◆ GIVEN EXERCISE: Turn the entries into a two-column CSV with the headers instruction and action, starting at the line that has "Given: Switch to the Event Log tab" and stopping after the line that has "pyautogui.click(x=138, y=76)". Give one row per entry, with its text under instruction and its answer under action, each in a single quoted field with line breaks replaced by spaces.

◆ DATA SUPPLIED:
"""

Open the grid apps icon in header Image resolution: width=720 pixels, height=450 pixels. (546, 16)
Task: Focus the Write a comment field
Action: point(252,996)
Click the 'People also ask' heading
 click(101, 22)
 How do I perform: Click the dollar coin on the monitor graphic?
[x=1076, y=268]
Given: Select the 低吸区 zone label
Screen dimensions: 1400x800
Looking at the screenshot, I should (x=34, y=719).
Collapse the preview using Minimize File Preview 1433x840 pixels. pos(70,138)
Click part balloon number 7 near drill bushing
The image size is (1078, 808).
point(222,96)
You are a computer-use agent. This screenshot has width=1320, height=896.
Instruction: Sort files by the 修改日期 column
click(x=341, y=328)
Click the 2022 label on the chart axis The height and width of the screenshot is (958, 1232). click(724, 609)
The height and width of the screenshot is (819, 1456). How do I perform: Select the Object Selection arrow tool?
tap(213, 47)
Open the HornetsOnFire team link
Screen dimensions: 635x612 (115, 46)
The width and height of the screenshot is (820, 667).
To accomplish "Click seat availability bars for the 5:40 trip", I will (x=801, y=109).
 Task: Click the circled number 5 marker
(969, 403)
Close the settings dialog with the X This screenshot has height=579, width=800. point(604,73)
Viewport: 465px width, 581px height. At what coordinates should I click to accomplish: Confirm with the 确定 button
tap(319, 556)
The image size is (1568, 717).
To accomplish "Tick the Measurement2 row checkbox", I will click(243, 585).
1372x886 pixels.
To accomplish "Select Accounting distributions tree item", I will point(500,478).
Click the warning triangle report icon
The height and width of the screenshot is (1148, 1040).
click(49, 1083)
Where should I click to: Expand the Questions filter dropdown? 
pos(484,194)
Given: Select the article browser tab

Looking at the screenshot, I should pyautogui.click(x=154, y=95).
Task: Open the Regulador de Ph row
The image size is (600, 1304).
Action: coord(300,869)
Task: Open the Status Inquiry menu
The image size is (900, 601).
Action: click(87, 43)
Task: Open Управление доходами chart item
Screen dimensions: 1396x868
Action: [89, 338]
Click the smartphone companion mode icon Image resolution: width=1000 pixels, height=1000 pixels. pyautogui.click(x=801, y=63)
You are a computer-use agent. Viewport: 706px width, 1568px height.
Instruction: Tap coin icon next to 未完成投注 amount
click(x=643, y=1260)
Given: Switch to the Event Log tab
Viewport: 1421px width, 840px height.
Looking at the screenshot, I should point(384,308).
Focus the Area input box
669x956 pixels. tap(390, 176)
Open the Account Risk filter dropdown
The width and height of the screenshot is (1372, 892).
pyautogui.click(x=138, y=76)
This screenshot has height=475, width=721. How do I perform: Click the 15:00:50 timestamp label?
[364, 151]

"""

◆ REPLY:
instruction,action
"Given: Switch to the Event Log tab Viewport: 1421px width, 840px height.","Looking at the screenshot, I should point(384,308)."
"Focus the Area input box","669x956 pixels. tap(390, 176)"
"Open the Account Risk filter dropdown The width and height of the screenshot is (1372, 892).","pyautogui.click(x=138, y=76)"